All areas were taped up and ready for paint correction my polish of choice was Scholl Concepts S 17+ with LC 6.5 Purple Wool Pad and refined with LC CCS white Polishing Pad 7.5 and Buff and Shine Green Heavy Polishing Hex-logic 7.5 " both were recessed buffing pads, which were good in terms of safety ( backing plate not exposed but recessed into the pad) .

Anyway enough of the short talk and on with the correction and Opti-Coat :buffer:

Notice how there are scratches on the bonnet which according to the owner were there the very first time he took delivery of the car.









These are several after shots I took with different camera settings 


















Here's a shot of the wiper arm before , notice how faded and spotty it was









And here it is again after polishing it by hand with S40 and MF Pad









Roof before









Roof after









Tail Lights before









Tail Lights after









LSP two coats to all surface areas









Including windows 









Theses are the results of three days work .

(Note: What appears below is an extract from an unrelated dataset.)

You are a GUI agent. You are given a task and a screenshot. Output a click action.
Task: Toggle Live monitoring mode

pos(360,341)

Thanks for reading my write up I hope you have enjoyed it !

Best Regards

Mario

*


----------



## ben-150 (Nov 7, 2010)

Hello Mario,

look´s very good man:thumb:


----------



## Swell.gr (May 7, 2008)

Hi Mario

Another very good work mate


----------



## DMH-01 (Mar 29, 2011)

Cracking job as always mate.


----------



## Eurogloss (Jan 22, 2008)

ben-150 said:


> Hello Mario,
> 
> look´s very good man:thumb:


Hello Ben,

Thanks mate :thumb:

Mario


----------



## Eurogloss (Jan 22, 2008)

mike swell said:


> Hi Mario
> 
> Another very good work mate


Hi Mike ,

Thanks buddy, much appreciated mate !

Mario


----------



## Eurogloss (Jan 22, 2008)

DMH-01 said:


> Cracking job as always mate.


Thanks buddy , sorry for the late reply !

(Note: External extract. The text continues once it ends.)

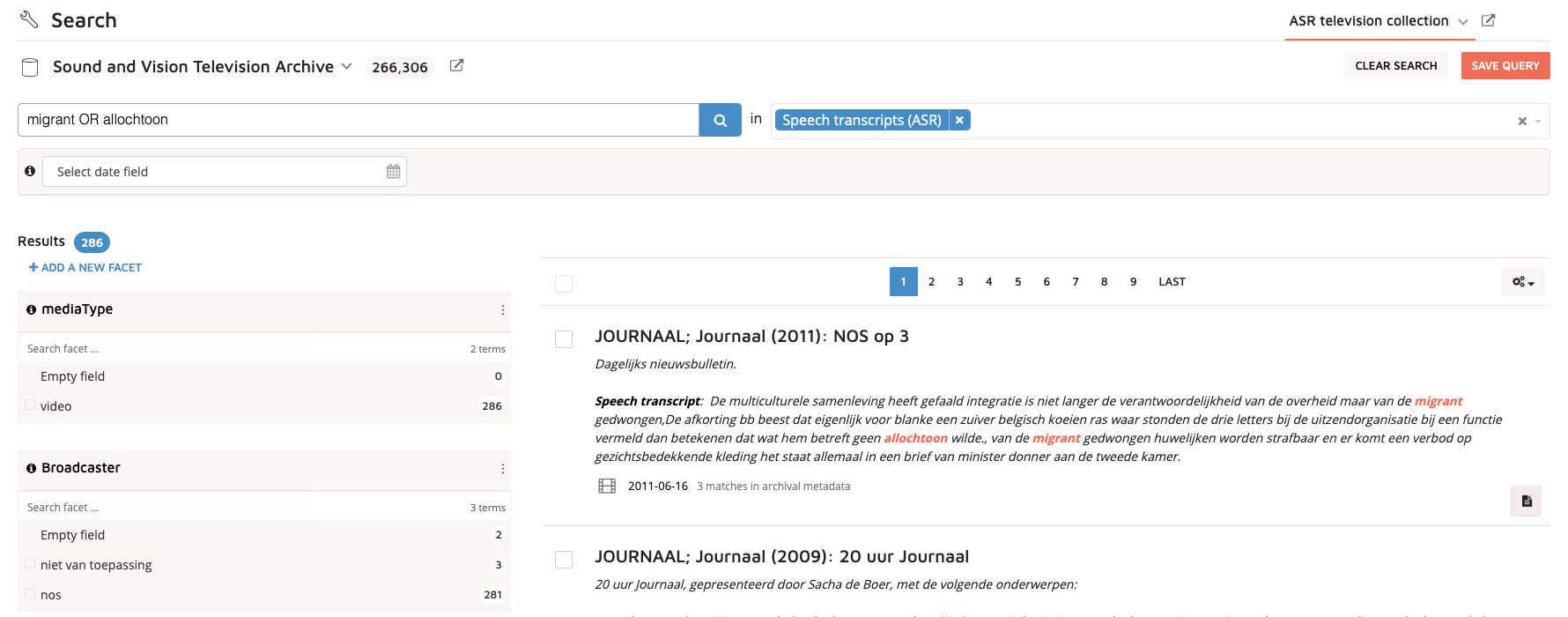The image size is (1568, 617).
Task: Open the Broadcaster facet options menu
Action: 502,469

Too much going on this forum with the Bugatti Thread 

Mario


----------



## Eurogloss (Jan 22, 2008)

Thanks guys for your kind comments !

Best Regards

Mario


----------



## sicko (Jun 20, 2009)

I really like that golf. You did great job, as always!


----------



## nixon (Dec 28, 2010)

good job. Wish I hadnt got rid of my .:R now. :sob:


----------



## Eurogloss (Jan 22, 2008)

sicko said:


> I really like that golf. You did great job, as always!


Thanks Ziga,

I like this model as well it's a real pity VW got rid of the R32 Model :wall: they should have upgraded it with a turbo charger and AWD !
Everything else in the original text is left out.